欧州中央銀行は、西欧諸国のインフレの状況をやっと把握したようだ。リスクや不安定さが行き渡っていたが、それも追放出来そうだ。しばしの平和な期間を経て、金融危機が起こり中央銀行の役人達は本当に愚かに見えたものだ。
弾圧的管理体制の君主は、混乱気味の民主社会のそれよりもっと、平和と静寂を好む。しかし、革命や暴動が勃発し事態が悪化すると、独裁管理体制下の恩恵など取るに足らないものと化す。
だから、この民主社会の混沌、雑音、混乱はまだ良い事だと、政府や監督機関は学習すべきである。

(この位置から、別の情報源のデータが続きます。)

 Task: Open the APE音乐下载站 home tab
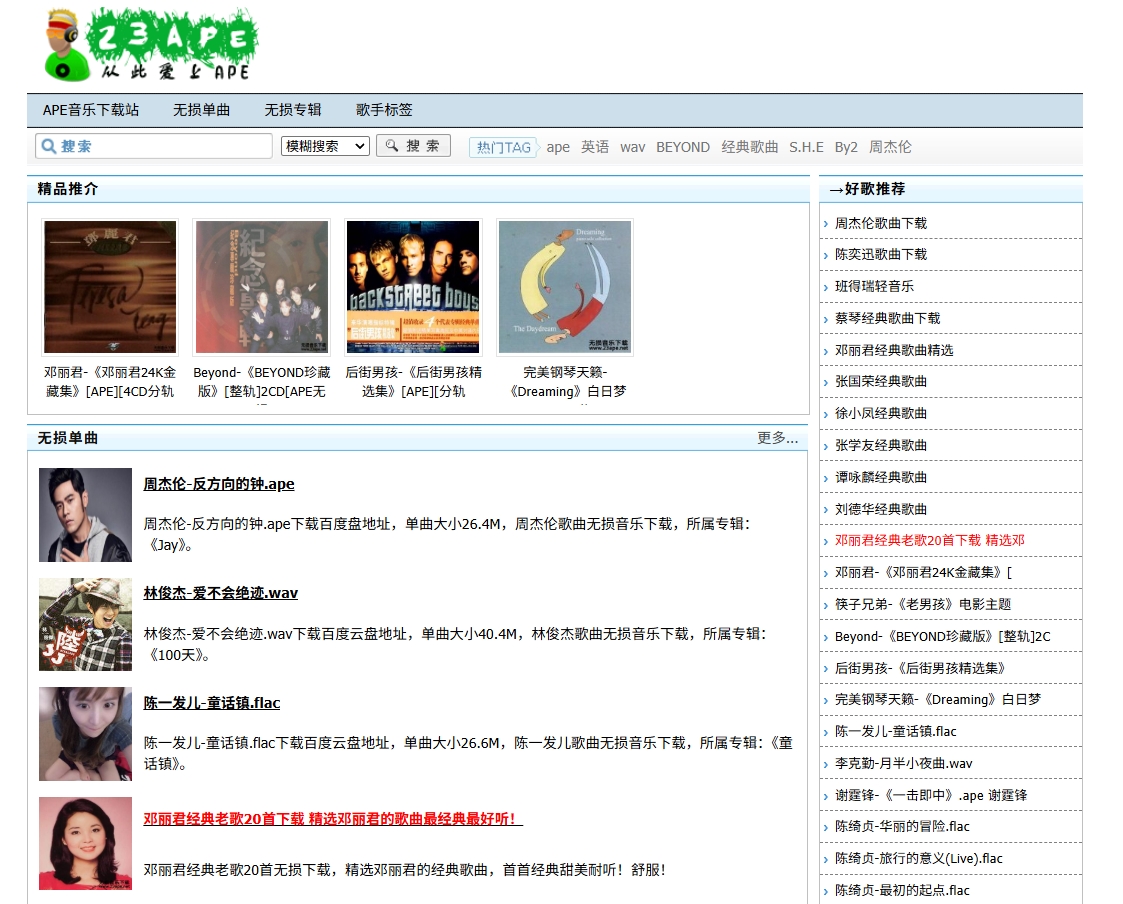point(91,110)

さて今回、日本の春を満喫し、東京滞在はとても興味深いものとなった。日本はとても整備の行き届いた国だが、経済問題は私でさえ気がつく程だった。そして日本のインフレを目の当たりにした。様々な物の値段がどんどん下がる一方で、急騰している物がある。アメリカも日本と同じような状態にある。家の値段や賃金が急落する一方で、生活必需品は急騰している。豊かさや満足度の減少はインフレ指数には現れない。インフレが色々な物をコントロールすると、本当の豊かさは維持出来なくなる。

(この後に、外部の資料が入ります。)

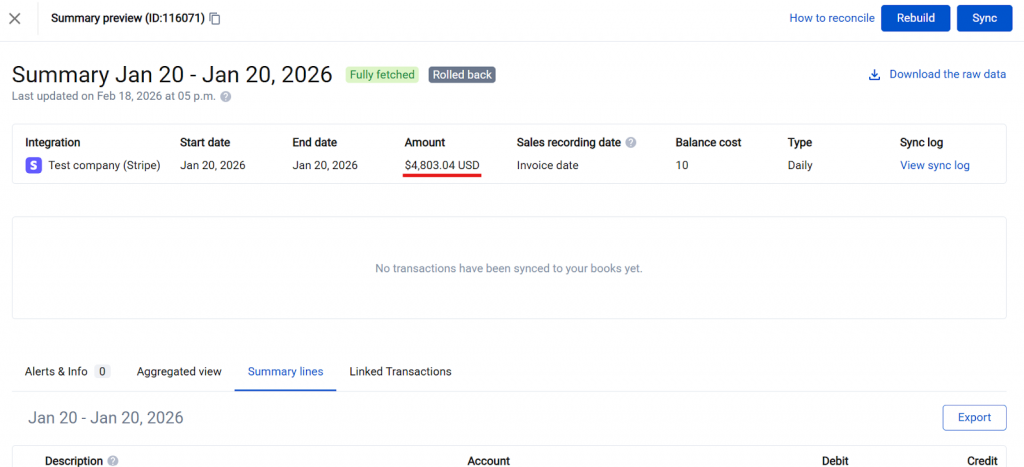Click Download the raw data link
1024x467 pixels.
pos(947,75)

私は元来強気な相場観を持っていて、日本市場に対してもそうだ。先週、CNBCアジアに東京スタジオから出演した際、一年以内に日経平均は1万1000円まで回復すると断言した。司会者は驚いて喉を詰まらせそうになった。奇跡でも起こらなければ、無理だと思っているに違いない。

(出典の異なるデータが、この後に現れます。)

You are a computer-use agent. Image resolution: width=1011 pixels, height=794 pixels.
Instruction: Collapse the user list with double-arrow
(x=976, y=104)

実際に東京の町をそぞろ歩き、会話を交わすと、正直な所、町も人も今ひとつ元気がなくて暗いのに気づく。それは仕方ない事だ。
こんな状態でも、最終的には、私は日本がこのまま失墜するのは絶対にありえないと信じる。それではどうするか。造幣局のどなたか、紙幣を印刷し、そのお金で国債を買い戻そう、などと提言したら、皆さんぞっとするに違いない。
そんな事は出来ない!
なぜ出来ない?
インフレを招くからだ。
インフレは歓迎ではなかったのか?
実のところ、日本はインフレが必要だ。きっと誰かが2〜3%のインフレは良い事だと決断を下すであろう。この目標到達は容易である。
そして、この決断が下された時に、日本はまた復興するであろう。
その日が早く来る事を願っている。